- [REQUIREMENT] In the entries that follow, copy exactly each line from the first through the line with "Open About these".

Records from a dataset
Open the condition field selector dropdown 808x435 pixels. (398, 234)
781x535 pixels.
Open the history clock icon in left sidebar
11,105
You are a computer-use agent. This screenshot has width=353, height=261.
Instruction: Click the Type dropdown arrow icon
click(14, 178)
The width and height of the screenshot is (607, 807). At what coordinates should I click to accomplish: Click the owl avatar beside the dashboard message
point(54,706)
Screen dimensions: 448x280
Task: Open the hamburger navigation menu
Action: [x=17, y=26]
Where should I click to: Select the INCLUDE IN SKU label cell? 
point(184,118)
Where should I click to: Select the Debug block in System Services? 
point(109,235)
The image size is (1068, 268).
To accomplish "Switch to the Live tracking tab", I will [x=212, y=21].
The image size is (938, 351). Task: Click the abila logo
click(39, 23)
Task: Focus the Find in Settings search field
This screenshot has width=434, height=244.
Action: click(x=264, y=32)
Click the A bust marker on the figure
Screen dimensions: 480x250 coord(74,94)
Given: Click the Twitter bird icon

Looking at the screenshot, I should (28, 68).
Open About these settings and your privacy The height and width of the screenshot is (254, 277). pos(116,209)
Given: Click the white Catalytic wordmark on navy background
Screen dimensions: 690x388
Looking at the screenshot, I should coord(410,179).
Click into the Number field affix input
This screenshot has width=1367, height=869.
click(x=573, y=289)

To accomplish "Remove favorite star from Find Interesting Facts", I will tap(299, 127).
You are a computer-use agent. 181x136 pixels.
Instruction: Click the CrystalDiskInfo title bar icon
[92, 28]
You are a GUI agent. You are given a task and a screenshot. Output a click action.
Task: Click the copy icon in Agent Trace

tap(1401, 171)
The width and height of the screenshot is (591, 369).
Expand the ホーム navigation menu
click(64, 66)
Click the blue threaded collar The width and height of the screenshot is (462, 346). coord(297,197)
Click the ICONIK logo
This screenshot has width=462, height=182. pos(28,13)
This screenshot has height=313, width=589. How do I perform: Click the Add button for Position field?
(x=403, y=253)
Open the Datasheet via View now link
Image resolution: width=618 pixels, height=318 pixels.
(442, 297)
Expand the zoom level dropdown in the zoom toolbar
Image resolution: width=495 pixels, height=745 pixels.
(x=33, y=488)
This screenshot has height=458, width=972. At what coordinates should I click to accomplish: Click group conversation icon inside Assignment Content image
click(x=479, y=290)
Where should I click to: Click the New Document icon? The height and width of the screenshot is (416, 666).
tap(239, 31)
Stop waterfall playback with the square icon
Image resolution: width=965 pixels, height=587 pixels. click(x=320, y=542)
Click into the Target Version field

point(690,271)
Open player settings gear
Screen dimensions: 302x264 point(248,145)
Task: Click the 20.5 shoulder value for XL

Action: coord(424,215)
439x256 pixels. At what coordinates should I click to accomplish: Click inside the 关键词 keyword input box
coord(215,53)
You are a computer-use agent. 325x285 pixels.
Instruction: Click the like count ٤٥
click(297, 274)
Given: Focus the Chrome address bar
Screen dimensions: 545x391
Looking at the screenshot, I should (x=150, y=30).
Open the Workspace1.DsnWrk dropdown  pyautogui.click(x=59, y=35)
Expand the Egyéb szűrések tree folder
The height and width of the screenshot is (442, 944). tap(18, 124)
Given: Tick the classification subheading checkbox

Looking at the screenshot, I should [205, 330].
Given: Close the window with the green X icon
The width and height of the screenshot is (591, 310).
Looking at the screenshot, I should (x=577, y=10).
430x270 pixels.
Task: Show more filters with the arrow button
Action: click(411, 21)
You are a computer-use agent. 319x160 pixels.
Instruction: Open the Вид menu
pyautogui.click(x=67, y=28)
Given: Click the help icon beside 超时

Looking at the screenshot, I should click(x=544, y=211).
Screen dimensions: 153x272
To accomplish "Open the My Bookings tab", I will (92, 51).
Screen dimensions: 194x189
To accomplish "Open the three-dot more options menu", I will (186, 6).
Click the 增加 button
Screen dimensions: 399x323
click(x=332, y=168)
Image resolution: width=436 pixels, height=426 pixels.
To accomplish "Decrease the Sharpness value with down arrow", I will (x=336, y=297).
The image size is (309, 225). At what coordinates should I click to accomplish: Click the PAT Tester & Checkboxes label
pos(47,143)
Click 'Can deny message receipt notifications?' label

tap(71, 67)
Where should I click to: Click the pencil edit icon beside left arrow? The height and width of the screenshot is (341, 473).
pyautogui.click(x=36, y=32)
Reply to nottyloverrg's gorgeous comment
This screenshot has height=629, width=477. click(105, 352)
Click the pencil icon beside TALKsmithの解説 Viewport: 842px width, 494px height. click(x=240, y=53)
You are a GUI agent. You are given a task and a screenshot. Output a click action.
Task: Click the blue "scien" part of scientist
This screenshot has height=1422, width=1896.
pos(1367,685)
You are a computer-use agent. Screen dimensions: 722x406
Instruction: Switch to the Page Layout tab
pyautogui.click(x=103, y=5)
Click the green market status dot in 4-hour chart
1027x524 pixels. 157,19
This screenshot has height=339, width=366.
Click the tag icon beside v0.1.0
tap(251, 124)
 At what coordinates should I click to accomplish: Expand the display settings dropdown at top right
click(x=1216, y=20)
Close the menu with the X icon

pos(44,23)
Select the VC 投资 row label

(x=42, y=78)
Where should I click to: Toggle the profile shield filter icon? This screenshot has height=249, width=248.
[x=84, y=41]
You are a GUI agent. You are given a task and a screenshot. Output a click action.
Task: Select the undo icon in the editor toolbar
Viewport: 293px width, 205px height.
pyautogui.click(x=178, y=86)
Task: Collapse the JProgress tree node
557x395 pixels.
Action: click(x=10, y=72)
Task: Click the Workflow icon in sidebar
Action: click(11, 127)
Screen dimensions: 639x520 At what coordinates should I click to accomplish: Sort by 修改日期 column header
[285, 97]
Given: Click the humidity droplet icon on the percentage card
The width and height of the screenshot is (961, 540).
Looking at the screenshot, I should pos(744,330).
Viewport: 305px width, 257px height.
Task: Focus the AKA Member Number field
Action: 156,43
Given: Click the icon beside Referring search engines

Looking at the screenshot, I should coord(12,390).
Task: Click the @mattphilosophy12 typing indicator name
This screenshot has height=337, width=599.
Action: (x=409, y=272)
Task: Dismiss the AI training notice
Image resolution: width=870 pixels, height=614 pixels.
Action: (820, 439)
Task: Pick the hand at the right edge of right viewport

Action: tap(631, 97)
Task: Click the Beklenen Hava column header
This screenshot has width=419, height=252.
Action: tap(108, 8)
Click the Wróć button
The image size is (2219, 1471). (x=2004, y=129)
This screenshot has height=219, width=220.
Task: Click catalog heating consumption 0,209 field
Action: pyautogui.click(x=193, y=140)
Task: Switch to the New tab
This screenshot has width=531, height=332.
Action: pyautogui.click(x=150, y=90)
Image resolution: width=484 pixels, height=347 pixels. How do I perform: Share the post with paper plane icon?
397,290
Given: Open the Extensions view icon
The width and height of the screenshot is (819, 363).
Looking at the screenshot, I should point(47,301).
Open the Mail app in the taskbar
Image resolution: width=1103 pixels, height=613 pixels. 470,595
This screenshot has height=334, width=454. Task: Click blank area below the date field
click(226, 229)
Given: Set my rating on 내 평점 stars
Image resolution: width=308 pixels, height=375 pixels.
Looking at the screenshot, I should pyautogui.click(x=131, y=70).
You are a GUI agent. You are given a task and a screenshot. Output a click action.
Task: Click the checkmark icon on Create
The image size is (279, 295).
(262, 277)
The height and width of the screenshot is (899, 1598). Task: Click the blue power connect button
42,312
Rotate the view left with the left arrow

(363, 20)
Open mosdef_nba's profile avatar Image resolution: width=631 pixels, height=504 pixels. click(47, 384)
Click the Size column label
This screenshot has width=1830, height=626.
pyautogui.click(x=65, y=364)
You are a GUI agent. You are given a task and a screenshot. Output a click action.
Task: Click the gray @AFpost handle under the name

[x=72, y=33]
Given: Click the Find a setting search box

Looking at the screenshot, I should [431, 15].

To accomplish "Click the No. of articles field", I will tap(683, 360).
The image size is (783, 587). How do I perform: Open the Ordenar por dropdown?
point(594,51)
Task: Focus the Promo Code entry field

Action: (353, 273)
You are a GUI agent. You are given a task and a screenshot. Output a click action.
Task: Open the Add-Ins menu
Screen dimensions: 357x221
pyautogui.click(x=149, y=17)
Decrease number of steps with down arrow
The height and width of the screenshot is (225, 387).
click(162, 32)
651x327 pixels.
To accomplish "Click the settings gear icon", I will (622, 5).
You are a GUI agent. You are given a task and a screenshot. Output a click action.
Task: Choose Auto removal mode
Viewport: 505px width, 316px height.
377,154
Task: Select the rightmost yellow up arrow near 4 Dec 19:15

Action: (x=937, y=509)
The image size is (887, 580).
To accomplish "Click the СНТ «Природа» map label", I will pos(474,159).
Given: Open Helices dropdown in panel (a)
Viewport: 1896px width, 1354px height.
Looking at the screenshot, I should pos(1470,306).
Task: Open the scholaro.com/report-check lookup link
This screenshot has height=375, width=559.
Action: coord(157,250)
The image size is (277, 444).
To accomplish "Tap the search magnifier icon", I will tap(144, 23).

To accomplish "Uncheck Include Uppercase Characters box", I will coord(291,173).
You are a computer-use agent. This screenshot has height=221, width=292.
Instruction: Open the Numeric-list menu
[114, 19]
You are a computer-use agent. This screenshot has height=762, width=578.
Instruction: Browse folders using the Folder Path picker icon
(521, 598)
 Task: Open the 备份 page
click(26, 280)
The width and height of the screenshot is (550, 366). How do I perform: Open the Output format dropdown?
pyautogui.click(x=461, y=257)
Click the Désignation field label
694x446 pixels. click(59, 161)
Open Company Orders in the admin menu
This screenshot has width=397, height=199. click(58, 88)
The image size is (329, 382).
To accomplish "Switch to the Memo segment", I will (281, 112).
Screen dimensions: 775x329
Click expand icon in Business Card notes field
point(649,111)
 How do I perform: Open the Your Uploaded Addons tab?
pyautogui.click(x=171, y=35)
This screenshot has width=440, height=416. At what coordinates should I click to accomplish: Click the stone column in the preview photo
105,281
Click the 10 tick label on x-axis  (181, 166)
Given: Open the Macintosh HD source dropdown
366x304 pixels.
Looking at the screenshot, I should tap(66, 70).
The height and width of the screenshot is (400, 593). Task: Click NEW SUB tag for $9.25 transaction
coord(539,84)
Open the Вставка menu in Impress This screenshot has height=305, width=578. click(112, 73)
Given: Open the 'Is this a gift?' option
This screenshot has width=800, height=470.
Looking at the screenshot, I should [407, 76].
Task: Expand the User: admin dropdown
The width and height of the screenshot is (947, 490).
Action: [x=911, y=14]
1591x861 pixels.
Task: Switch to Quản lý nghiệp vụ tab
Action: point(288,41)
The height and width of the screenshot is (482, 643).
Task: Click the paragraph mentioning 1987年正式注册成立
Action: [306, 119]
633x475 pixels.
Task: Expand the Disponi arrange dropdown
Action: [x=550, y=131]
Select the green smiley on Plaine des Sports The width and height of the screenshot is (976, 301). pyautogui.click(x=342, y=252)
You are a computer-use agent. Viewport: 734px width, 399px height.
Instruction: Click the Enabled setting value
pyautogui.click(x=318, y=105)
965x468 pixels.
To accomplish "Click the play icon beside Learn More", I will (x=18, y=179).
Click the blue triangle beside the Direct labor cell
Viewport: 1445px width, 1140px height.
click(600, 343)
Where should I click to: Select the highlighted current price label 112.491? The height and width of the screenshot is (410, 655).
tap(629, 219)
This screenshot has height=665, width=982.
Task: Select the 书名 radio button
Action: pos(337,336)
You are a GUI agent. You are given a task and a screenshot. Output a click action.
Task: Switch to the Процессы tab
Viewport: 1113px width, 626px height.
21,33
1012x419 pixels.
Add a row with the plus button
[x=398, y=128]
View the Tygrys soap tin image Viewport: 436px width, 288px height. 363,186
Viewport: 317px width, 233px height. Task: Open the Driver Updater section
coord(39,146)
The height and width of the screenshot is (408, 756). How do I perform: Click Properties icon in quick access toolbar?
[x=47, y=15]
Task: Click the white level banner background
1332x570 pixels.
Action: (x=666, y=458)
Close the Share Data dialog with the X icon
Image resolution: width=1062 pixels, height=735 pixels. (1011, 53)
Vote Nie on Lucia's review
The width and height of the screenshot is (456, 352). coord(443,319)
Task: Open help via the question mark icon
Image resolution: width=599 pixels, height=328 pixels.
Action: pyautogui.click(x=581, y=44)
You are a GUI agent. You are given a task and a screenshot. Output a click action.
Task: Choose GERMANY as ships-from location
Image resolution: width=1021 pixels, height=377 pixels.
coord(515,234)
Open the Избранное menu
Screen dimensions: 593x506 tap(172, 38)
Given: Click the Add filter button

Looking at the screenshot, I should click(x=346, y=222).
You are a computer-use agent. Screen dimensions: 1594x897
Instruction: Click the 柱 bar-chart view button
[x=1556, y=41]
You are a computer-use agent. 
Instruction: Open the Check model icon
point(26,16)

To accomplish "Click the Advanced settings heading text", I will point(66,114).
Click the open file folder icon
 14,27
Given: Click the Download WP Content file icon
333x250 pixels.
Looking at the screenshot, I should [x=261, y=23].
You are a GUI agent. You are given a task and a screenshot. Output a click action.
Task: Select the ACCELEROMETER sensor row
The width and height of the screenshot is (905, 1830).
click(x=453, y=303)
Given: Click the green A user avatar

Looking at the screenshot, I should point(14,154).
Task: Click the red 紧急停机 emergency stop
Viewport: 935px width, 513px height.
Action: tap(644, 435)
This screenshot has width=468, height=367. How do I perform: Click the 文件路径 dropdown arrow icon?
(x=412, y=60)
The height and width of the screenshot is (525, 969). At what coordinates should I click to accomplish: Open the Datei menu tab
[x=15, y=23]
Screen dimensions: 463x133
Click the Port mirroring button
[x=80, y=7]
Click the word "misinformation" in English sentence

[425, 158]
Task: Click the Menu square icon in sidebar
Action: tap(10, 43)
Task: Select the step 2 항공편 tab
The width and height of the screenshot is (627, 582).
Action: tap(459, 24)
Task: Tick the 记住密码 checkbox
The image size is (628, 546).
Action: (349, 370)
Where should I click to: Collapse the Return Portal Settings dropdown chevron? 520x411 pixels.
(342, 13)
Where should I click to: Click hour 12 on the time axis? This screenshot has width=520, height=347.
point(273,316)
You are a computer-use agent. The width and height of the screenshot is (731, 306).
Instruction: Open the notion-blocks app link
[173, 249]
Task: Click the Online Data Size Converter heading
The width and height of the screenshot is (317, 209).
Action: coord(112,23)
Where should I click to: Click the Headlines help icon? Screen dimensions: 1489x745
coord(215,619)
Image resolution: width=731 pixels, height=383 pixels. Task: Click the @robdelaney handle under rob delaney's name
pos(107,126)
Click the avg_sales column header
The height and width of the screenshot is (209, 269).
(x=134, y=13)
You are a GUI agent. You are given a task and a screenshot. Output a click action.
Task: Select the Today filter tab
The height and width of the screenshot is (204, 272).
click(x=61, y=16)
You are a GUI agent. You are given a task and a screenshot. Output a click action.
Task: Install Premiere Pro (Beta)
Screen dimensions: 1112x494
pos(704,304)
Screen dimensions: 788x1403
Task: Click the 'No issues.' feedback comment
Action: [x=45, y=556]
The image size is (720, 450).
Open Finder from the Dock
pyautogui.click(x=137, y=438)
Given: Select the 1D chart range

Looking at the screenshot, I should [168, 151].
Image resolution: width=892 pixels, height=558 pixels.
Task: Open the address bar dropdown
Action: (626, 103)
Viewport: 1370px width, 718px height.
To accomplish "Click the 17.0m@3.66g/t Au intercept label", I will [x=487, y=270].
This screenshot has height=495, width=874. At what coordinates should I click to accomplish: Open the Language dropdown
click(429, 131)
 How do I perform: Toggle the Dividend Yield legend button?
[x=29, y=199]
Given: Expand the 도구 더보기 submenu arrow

- [RESULT FOR THIS TASK]
Open the condition field selector dropdown 808x435 pixels. (398, 234)
781x535 pixels.
Open the history clock icon in left sidebar
11,105
You are a computer-use agent. This screenshot has width=353, height=261.
Instruction: Click the Type dropdown arrow icon
click(14, 178)
The width and height of the screenshot is (607, 807). At what coordinates should I click to accomplish: Click the owl avatar beside the dashboard message
point(54,706)
Screen dimensions: 448x280
Task: Open the hamburger navigation menu
Action: [x=17, y=26]
Where should I click to: Select the INCLUDE IN SKU label cell? 
point(184,118)
Where should I click to: Select the Debug block in System Services? 
point(109,235)
The image size is (1068, 268).
To accomplish "Switch to the Live tracking tab", I will [x=212, y=21].
The image size is (938, 351). Task: Click the abila logo
click(39, 23)
Task: Focus the Find in Settings search field
This screenshot has width=434, height=244.
Action: click(x=264, y=32)
Click the A bust marker on the figure
Screen dimensions: 480x250 coord(74,94)
Given: Click the Twitter bird icon

Looking at the screenshot, I should (28, 68).
Open About these settings and your privacy The height and width of the screenshot is (254, 277). pos(116,209)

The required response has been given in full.